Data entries
□ □ □ □
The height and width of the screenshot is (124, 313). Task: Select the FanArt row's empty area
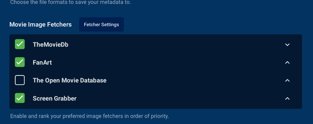click(170, 63)
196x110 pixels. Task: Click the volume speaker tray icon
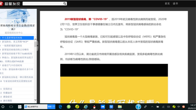pos(168,107)

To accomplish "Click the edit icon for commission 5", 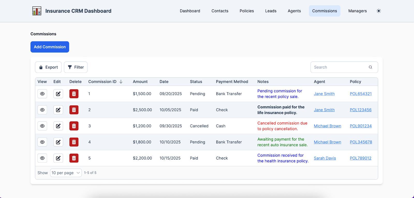I will coord(58,158).
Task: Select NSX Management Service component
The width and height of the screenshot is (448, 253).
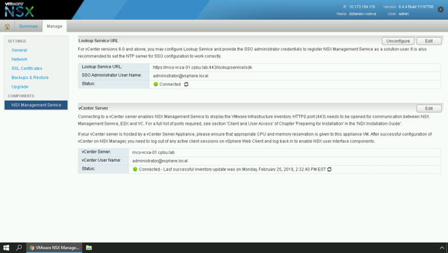Action: [x=36, y=105]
□ □ □ □
STATED GOAL: Copy out everything from the line containing "Task: Select NSX Management Service component" down to the end of the records, word for word, with the pictures left out.

ANSWER TO THE TASK:
Task: Select NSX Management Service component
The width and height of the screenshot is (448, 253).
Action: [x=36, y=105]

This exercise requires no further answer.